New Mass Spectrometry Method Finds Rare Bacterial Peptides That Could Guide Vaccine Design

A new data-independent acquisition (DIA) mass spectrometry approach dramatically improved the detection of rare bacterial peptides displayed on immune cells. Using Listeria monocytogenes as a model pathogen, researchers showed that DIA workflows found additional human and bacterial immunopeptides missed by the standard data-dependent (DDA) method. Their most powerful approach used DIA-NN software to generate and search predicted peptide libraries covering approximately 150 million immunopeptide precursors, outperforming all other methods at identifying MHC class I peptides — the molecular targets that guide vaccine and immunotherapy design.

Researchers compared two mass spectrometry approaches — data-independent acquisition (diaPASEF) versus conventional data-dependent acquisition (ddaPASEF) — for profiling immunopeptides from cells infected with Listeria monocytogenes.

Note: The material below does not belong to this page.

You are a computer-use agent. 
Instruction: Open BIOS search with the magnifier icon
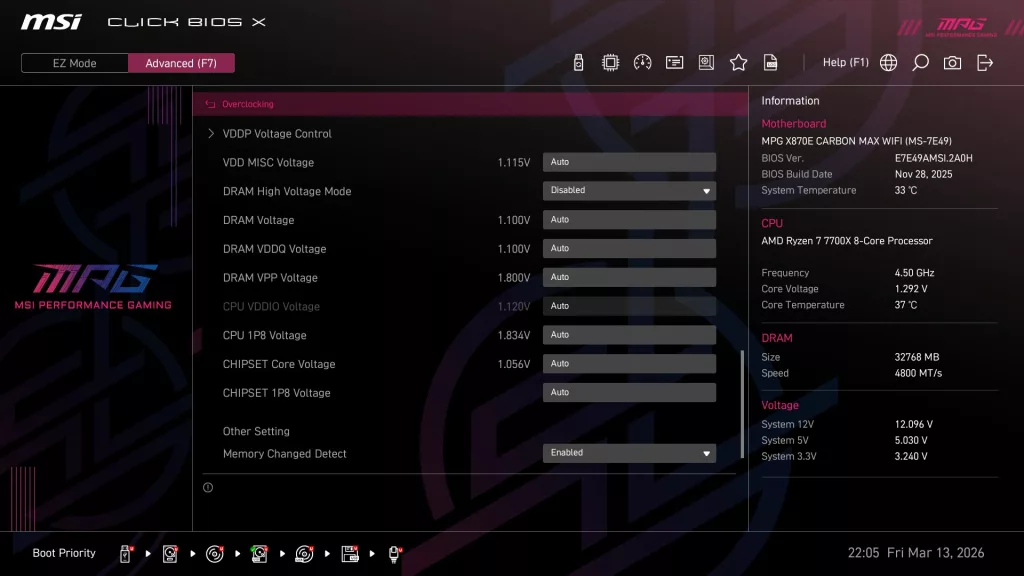coord(920,62)
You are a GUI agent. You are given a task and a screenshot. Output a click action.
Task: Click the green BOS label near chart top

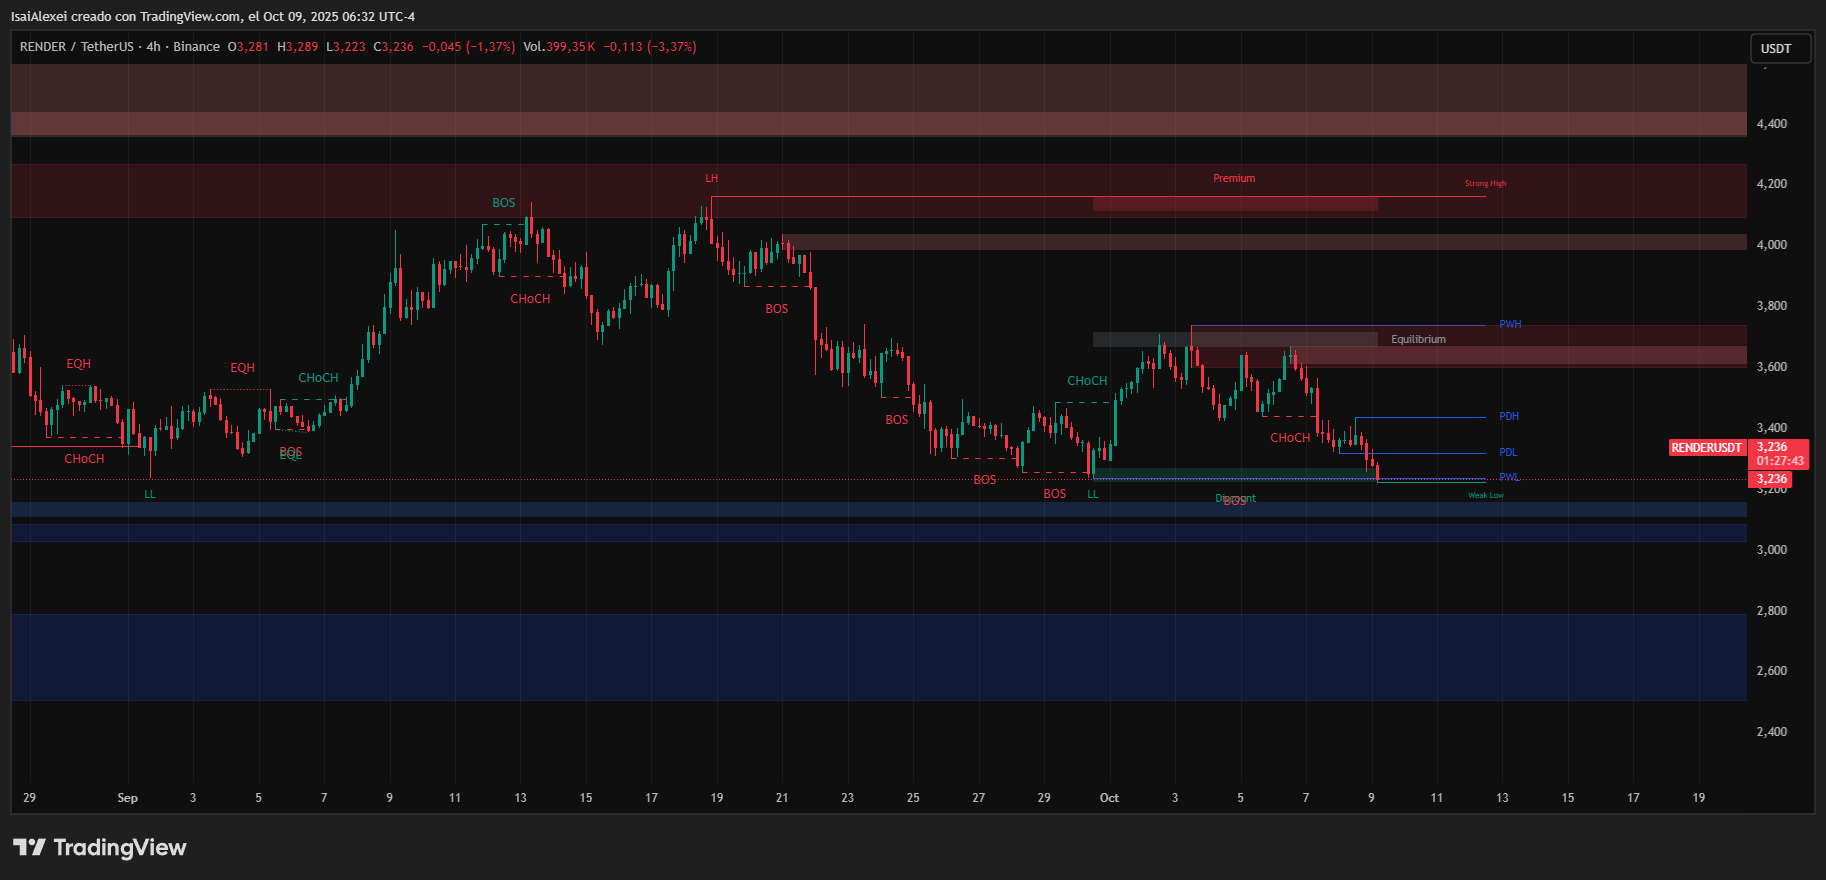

They tested DIA spectrum-centric workflows and also used DIA-NN software to generate proteome-wide predicted HLA class I peptide spectral libraries, scoring approximately 150 million peptide precursors to identify both abundant and rare immunopeptides.

Finding the right peptide targets is the critical first step in designing vaccines and immunotherapies. Many important bacterial peptides are present in very low amounts on cell surfaces, making them invisible to standard detection methods. This improved approach can identify these rare peptide targets, potentially accelerating the development of vaccines against intracellular pathogens and expanding the pool of targets available for cancer immunotherapy.

Immunopeptidomics — the comprehensive study of peptides displayed on cell surfaces for immune recognition — is foundational to both vaccine development and cancer immunotherapy. By making it possible to detect rare peptide targets that standard methods miss, this technology could expand the repertoire of targets available for next-generation vaccines against intracellular pathogens and personalized cancer treatments.

This is a methods development study using a single model pathogen (Listeria monocytogenes). The approach needs validation across other pathogens and in clinical settings. The computational demands of searching 150 million precursors may limit accessibility. Peptide identification does not guarantee immunogenicity — the peptides still need biological validation to confirm they trigger immune responses.